Когда счастье улыбалось Кржижановскому, Левидов ходил как именинник и повторял: "А, я говорил..."

Предполагалась небольшая, на полчаса, передача по радио о творчестве Шекспира; Левидов, согласовавшись с представителями от радио, поручил С. Д. написать очерк. Случилось то, что весьма характерно для творческой практики Кржижановского. Он написал очерк не столько по заданию радио, сколько по внутренней потребности высказаться о том, что в Шекспире было интересно и дорого лично ему. Передача не состоялась, но Левидов заставил автора переделать очерк в статью, отдал ее в редакцию журнала "Литературный критик". Так появились в этом журнале "Шаги Фальстафа", "Контуры шекспировской комедии" и другие работы. С. Д. написал двенадцать работ на шекспировские темы и, сам того не замечая, превратился в шекспироведа. Не было ни одной шекспировской конференции, на которой Кржижановский не выступил бы с новым докладом, освещающим новые участки в творчестве великого драматурга.

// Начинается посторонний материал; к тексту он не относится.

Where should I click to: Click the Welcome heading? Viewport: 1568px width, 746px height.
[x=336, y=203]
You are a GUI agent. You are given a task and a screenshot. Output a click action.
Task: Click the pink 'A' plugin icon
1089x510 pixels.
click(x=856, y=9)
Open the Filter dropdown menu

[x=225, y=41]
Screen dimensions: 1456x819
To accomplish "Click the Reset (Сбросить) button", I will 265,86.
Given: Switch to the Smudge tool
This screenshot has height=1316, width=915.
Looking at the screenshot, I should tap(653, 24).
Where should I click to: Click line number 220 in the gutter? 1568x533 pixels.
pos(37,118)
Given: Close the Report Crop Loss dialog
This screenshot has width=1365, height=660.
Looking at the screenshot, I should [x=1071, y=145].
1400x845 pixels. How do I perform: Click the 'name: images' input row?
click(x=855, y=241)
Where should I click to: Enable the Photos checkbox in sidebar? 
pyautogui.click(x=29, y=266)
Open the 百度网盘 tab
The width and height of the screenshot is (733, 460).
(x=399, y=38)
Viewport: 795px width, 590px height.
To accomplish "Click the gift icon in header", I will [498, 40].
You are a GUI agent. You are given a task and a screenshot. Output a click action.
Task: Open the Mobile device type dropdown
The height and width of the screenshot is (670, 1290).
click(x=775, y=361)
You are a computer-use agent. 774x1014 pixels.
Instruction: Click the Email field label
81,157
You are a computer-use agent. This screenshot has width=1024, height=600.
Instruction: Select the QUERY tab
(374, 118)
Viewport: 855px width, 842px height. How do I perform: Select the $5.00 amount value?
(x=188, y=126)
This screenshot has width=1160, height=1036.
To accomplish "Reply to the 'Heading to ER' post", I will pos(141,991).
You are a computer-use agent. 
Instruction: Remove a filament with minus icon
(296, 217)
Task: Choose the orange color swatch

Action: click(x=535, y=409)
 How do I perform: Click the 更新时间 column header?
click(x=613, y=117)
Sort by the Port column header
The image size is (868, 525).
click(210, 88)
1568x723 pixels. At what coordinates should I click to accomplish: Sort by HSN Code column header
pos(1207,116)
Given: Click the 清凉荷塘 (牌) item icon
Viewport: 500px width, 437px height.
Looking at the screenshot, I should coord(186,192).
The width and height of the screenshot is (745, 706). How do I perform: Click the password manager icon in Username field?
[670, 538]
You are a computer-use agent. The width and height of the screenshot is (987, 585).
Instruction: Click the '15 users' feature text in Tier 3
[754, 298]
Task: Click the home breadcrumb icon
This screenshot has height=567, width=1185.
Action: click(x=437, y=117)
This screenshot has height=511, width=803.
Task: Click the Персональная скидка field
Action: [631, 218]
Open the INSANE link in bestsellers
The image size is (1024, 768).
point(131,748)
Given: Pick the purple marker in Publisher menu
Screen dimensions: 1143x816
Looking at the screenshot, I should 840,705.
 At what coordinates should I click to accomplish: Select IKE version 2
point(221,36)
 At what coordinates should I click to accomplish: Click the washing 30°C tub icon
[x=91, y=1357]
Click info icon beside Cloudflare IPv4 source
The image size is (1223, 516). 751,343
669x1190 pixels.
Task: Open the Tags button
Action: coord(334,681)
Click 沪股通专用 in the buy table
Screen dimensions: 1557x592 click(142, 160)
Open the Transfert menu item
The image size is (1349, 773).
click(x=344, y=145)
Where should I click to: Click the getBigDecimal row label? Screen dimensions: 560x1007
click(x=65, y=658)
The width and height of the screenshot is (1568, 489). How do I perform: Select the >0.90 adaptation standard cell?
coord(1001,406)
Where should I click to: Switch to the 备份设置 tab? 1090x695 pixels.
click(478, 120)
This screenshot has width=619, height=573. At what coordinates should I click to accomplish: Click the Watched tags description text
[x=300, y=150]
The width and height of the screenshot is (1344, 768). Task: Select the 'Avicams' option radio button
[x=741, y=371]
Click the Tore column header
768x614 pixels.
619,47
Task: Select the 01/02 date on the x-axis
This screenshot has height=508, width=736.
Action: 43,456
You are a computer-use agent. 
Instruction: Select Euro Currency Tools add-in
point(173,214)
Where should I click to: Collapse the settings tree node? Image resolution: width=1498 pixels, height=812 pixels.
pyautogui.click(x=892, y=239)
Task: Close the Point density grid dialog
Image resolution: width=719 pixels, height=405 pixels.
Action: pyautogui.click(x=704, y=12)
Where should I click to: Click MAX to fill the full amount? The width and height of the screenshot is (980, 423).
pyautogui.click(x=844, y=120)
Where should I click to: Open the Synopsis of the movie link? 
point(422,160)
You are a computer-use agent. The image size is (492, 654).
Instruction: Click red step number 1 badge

Контакт с "Литературным критиком" продолжался вплоть до закрытия этого журнала. Из библиотек, по распоряжению свыше, а может быть, и "страха ради", были изъяты из обращения все номера журнала. Когда в пятьдесят седьмом году мне во время работы над архивом понадобилось обратиться в Ленинскую библиотеку с требованием необходимого номера, пришлось получить специальное разрешение.

Работа над комедией "Поп и поручик" проходила легко и весело. Положенная в ее основу ситуация давала возможность включить в сюжет ряд веселых остроумных комедийных конфликтов. Император Павел I, недовольный поведением некоего поручика и некоего попа, дал приказ: быть поручику попом, а попу поручиком.

Левидов посоветовал С. Д. переработать пьесу в музыкальную комедию, показал ее режиссеру московской оперетты Покровскому[131]Покровский Александр Васильевич (1886—1963) — актер и театральный деятель; в 1933—1937 гг.— директор Театра оперетты.. Комедия понравилась. Музыку заказали Сергею Никифоровичу Василенко.

Чтение комедии в Союзе писателей имело шумный успех. О пьесе стало известно руководителю Вахтанговского театра Рубену Николаевичу Симонову. Познакомившись с комедией, Симонов заявил, что пьеса написана математически точно, из нее нельзя выбросить ни одного слова и он ее не выпустит из рук: это как раз то, что ему нужно. Состоялось новое чтение в студии Вахтанговского театра. Присутствовал весь коллектив, в том числе художник и музыканты. Хотя успех был заранее подготовлен, но он превзошел все ожидания. Говорили, что стихи и проза на одном уровне и что каждая самая маленькая роль индивидуализирована и есть роль . Но... деловая сторона откладывалась. В Ленинграде Акимов выразил желание ставить комедию. Композитор Анатолий Константинович Буцкий решил, использовав сюжет в драматическом плане, написать оперу. Со свойственной его характеру точностью он даже ездил на могилу Нелидовой.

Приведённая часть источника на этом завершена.